#### TO DO
Gather each line of the records where "arrow" appears.

Pixel coordinate grounding data:
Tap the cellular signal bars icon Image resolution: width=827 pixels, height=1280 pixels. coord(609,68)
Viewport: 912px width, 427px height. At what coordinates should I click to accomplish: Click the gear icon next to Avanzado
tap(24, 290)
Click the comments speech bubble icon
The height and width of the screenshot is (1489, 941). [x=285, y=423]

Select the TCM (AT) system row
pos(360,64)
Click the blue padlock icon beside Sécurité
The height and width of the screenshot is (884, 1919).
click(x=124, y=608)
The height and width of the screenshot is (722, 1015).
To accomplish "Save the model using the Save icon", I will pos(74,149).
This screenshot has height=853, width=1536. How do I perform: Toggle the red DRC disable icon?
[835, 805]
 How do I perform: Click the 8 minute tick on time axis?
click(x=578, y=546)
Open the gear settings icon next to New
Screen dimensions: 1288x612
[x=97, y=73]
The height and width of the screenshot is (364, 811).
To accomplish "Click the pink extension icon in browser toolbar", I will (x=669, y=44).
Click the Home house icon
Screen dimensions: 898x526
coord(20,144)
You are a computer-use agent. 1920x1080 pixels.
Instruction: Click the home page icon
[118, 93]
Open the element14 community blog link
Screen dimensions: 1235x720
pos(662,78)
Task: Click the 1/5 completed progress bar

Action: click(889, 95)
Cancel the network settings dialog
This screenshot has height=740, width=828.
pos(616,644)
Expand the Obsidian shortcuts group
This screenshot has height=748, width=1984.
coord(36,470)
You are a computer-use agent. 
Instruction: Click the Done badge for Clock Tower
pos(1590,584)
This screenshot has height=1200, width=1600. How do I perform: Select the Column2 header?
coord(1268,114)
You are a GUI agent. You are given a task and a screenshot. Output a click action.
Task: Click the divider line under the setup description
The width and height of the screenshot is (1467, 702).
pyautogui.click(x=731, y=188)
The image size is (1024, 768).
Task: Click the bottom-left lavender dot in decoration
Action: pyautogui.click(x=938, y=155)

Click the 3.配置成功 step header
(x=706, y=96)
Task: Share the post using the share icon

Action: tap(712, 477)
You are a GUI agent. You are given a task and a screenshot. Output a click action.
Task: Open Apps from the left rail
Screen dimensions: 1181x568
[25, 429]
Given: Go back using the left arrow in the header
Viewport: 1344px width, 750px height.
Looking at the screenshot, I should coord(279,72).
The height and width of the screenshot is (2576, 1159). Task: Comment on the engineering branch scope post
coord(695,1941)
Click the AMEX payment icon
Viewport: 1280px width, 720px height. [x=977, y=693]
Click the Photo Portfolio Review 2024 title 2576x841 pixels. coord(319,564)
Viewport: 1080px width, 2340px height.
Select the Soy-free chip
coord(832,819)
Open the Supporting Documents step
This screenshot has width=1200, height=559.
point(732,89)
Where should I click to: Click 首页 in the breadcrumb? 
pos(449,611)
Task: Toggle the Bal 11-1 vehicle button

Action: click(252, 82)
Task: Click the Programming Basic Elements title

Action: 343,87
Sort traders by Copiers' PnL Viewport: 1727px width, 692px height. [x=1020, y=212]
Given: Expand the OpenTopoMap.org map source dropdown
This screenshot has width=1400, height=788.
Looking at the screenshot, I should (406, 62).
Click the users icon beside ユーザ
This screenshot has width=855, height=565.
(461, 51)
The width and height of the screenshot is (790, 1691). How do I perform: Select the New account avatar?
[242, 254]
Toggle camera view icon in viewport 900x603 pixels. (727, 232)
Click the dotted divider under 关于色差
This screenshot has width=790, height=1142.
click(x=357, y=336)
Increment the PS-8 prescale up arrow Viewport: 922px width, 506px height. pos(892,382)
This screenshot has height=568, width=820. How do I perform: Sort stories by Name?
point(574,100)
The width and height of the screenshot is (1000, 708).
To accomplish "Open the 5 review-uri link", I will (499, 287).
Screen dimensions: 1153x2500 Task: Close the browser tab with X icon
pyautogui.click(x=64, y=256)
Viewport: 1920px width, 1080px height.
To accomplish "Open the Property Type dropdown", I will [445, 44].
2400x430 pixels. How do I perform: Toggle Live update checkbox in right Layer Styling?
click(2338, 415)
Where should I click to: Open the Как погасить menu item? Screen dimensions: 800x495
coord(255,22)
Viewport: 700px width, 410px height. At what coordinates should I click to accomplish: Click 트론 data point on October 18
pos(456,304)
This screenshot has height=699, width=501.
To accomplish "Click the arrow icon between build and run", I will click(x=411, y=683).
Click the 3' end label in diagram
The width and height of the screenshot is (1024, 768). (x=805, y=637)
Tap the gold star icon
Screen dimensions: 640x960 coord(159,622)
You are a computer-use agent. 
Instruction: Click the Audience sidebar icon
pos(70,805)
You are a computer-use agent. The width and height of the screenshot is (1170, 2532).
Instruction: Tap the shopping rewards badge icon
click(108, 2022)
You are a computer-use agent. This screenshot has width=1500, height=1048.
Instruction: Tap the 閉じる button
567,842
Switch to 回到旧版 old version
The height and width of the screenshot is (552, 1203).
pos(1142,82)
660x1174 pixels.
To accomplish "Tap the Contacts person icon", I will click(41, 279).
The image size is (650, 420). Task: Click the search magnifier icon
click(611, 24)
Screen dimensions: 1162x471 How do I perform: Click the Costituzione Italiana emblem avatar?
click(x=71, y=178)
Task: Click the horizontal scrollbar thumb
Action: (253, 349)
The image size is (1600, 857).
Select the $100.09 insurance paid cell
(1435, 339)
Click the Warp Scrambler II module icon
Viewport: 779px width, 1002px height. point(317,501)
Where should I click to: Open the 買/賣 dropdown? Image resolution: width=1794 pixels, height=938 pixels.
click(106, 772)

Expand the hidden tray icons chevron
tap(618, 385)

#### WRITTEN ANSWER
Given: Go back using the left arrow in the header
Increment the PS-8 prescale up arrow Viewport: 922px width, 506px height. pos(892,382)
To accomplish "Click the arrow icon between build and run", I will click(x=411, y=683).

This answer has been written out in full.